# Meike MK-6D Strap Lug Width



## Antonia (Oct 31, 2014)

Hello, 

I'm looking for someone with the Meike MK-6D battery grip to measure and let me know the width of the strap lug. I cannot find the exact width anywhere online and I need it for a surprise gift. Could someone please help and let me know? 

Thank you.


----------



## Valvebounce (Nov 2, 2014)

Hi Antonia. 
I can't physically measure one as I don't have one, I have the Mieke for 7D, it looks the same width as the lugs on the camera. As such it should accommodate any 3/8 inch webbing strap. 

Hope this helps. 

Cheers, Graham.


----------



## Kathode-Ray (Nov 2, 2014)

I can confirm that!

I have the grip here and the lug opening is 12mm wide, same as the camera.


----------



## Antonia (Nov 4, 2014)

Thank you so much for helping out.


----------



## Kathode-Ray (Nov 4, 2014)

You're welcome!


----------



## Valvebounce (Nov 4, 2014)

+1, it's nice to have a first time poster ask a question and then come back to acknowledge that they had seen the replies and close the loop. 

Cheers, Graham. 



Kathode-Ray said:


> You're welcome!


----------



## Antonia (Nov 4, 2014)

I'm just happy someone replied and helped. 
Plus I can show you the wrist strap pic once it's finished if you are interested to see it. 
I'm having it custom made so it might be fun to see. 
In any case, thanks again.


----------



## Valvebounce (Nov 5, 2014)

Hi Antonia. 
It would be interesting to see the end result. Thanks. 

Cheers, Graham. 



Antonia said:


> I'm just happy someone replied and helped.
> Plus I can show you the wrist strap pic once it's finished if you are interested to see it.
> I'm having it custom made so it might be fun to see.
> In any case, thanks again.


----------



## Antonia (Nov 7, 2014)

Here are some photos of the wrist strap, as promised. Enjoy! 

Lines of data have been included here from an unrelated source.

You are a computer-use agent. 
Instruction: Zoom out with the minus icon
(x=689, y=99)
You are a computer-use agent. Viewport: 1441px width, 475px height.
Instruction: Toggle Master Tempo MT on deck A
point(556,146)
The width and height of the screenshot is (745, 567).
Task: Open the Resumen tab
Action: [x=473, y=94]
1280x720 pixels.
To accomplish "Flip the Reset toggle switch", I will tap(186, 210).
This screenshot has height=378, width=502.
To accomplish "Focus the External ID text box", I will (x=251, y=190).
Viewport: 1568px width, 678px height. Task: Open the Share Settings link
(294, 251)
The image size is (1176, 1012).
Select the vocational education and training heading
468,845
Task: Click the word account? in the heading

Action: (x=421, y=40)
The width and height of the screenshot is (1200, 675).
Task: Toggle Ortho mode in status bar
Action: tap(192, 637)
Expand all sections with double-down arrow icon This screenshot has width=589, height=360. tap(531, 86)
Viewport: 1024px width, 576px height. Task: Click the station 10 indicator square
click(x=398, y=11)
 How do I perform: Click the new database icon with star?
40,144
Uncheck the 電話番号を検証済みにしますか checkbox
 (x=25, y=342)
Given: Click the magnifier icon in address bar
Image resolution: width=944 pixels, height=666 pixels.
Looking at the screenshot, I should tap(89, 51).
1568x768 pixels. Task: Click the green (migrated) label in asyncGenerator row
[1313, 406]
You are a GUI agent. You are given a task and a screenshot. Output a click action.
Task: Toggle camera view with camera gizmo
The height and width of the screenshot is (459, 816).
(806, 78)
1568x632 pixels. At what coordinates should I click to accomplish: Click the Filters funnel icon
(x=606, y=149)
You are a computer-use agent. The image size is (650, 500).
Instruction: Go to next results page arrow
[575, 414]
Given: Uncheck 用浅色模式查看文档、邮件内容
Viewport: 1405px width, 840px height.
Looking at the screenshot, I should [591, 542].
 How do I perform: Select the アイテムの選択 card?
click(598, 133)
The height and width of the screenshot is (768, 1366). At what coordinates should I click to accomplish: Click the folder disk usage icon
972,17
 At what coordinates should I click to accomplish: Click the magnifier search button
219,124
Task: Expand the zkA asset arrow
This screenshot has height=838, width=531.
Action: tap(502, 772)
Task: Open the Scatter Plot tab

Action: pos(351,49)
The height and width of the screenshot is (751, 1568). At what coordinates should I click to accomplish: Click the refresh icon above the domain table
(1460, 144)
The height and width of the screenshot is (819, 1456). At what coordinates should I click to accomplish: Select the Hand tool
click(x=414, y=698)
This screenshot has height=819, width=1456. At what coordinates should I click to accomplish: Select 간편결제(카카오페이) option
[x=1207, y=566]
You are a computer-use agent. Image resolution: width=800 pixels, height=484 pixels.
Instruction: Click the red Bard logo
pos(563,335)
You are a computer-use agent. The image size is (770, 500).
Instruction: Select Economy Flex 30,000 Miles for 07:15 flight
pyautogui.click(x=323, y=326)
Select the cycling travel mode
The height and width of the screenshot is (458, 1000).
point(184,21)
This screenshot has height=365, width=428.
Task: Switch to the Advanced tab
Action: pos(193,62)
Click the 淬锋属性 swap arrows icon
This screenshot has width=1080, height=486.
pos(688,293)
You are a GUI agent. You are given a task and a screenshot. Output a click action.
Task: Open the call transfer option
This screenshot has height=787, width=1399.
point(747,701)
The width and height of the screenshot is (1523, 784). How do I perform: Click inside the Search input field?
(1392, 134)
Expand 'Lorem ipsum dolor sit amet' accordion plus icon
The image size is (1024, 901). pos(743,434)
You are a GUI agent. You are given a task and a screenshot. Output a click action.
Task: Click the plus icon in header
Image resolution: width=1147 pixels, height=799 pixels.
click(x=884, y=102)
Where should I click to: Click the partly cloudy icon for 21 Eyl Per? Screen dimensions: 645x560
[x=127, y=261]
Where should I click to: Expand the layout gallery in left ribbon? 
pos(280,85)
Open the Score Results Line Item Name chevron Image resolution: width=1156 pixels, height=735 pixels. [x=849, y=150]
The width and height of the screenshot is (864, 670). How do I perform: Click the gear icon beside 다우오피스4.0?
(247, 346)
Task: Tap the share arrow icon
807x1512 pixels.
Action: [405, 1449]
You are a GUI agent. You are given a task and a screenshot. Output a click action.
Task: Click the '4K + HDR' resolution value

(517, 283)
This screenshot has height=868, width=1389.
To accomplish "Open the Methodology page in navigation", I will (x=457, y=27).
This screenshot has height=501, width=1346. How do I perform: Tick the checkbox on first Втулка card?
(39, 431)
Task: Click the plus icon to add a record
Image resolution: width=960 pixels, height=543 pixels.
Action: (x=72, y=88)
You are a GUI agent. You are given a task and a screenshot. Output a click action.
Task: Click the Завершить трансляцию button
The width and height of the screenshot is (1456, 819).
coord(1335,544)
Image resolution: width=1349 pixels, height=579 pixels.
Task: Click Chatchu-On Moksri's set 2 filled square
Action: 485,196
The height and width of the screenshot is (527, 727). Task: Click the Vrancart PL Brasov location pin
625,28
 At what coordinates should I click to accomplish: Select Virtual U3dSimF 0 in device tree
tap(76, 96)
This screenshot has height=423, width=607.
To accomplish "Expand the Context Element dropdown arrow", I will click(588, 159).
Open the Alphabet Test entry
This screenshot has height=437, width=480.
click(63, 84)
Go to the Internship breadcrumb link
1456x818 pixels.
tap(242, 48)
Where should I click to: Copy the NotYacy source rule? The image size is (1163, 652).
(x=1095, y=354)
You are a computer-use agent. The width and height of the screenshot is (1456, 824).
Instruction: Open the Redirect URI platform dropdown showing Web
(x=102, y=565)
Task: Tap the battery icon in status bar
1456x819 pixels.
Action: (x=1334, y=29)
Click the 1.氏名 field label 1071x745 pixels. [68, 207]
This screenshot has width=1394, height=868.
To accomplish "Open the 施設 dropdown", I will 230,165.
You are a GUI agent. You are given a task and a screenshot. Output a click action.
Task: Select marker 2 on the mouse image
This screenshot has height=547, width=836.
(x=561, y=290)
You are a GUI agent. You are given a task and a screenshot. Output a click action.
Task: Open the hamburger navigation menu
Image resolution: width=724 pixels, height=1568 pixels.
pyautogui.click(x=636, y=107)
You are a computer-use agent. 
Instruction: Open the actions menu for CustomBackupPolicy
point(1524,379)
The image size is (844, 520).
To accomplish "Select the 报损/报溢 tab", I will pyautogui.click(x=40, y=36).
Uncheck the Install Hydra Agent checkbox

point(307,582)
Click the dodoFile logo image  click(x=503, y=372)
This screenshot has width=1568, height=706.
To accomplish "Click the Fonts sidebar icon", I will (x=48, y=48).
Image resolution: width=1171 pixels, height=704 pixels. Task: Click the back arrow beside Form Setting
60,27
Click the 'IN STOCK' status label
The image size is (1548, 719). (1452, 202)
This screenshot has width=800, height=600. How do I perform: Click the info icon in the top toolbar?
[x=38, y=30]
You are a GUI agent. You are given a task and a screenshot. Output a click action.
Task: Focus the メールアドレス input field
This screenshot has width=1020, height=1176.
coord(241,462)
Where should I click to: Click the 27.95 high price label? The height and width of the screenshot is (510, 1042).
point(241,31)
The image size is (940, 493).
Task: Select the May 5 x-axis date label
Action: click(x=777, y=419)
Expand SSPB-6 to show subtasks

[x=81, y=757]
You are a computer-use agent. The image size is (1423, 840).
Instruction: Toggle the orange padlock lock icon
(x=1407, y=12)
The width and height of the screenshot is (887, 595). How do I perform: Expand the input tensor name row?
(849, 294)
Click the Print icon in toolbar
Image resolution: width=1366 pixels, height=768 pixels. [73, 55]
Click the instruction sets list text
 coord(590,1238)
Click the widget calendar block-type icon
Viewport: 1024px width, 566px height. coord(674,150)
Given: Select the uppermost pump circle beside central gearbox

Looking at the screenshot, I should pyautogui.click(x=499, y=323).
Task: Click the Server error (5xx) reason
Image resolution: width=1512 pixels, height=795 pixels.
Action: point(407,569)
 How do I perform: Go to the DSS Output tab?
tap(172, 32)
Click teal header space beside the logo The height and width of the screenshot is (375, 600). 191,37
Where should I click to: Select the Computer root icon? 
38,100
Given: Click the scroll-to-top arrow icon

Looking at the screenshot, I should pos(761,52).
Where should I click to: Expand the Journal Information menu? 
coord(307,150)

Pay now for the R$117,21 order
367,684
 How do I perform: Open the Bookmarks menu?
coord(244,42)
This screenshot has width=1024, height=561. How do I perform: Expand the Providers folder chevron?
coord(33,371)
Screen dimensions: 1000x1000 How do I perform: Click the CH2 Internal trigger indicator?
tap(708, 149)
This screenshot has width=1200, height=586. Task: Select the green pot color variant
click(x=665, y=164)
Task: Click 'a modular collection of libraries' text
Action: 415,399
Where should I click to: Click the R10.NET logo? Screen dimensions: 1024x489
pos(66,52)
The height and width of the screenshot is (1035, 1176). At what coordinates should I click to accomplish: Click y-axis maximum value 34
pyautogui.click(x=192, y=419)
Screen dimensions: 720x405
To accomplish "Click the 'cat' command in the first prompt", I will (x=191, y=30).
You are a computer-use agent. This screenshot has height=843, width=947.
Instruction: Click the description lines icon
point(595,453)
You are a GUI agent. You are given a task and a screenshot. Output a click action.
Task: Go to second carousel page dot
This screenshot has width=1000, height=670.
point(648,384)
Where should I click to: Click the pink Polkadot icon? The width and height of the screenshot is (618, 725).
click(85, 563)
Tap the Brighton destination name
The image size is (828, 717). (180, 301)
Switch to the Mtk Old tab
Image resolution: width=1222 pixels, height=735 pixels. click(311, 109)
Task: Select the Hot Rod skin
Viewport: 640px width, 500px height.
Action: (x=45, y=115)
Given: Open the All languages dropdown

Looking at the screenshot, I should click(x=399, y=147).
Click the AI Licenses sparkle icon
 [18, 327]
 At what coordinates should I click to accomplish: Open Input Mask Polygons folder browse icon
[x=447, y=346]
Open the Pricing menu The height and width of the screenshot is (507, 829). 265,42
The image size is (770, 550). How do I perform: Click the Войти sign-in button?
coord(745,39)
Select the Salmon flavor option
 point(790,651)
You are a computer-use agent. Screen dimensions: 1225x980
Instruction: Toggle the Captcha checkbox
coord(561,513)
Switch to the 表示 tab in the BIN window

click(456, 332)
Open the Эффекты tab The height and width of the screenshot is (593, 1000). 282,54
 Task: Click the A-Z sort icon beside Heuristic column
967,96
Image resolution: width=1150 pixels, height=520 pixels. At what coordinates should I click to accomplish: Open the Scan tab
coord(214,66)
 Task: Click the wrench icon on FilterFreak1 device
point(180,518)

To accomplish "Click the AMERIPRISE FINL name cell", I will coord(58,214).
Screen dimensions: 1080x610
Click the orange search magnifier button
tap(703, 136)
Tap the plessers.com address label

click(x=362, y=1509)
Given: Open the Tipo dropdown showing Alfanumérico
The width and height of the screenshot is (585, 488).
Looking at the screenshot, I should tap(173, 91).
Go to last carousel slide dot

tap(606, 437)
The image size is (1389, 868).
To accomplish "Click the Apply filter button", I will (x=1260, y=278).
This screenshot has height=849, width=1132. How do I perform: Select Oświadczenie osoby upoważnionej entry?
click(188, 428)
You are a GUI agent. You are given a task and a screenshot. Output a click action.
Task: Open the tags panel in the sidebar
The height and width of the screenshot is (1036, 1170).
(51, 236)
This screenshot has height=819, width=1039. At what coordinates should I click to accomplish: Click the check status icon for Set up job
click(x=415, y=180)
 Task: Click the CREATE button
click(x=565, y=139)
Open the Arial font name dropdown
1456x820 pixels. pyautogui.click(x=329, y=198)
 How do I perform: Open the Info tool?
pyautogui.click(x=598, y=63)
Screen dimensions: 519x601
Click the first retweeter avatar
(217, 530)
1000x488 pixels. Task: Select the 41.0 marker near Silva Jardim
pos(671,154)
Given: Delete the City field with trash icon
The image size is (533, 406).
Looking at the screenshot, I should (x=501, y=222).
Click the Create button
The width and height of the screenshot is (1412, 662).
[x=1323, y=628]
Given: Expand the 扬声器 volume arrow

IMG_6751 by Boobo_oobo, on Flickr



IMG_6765 by Boobo_oobo, on Flickr



IMG_6770 by Boobo_oobo, on Flickr



IMG_6783 by Boobo_oobo, on Flickr


----------



## Valvebounce (Nov 7, 2014)

Thanks for letting us see. Smart and subtle. 

Cheers, Graham.


----------



## Antonia (Nov 8, 2014)

You are welcome. I'm very pleased with the quality and design.


----------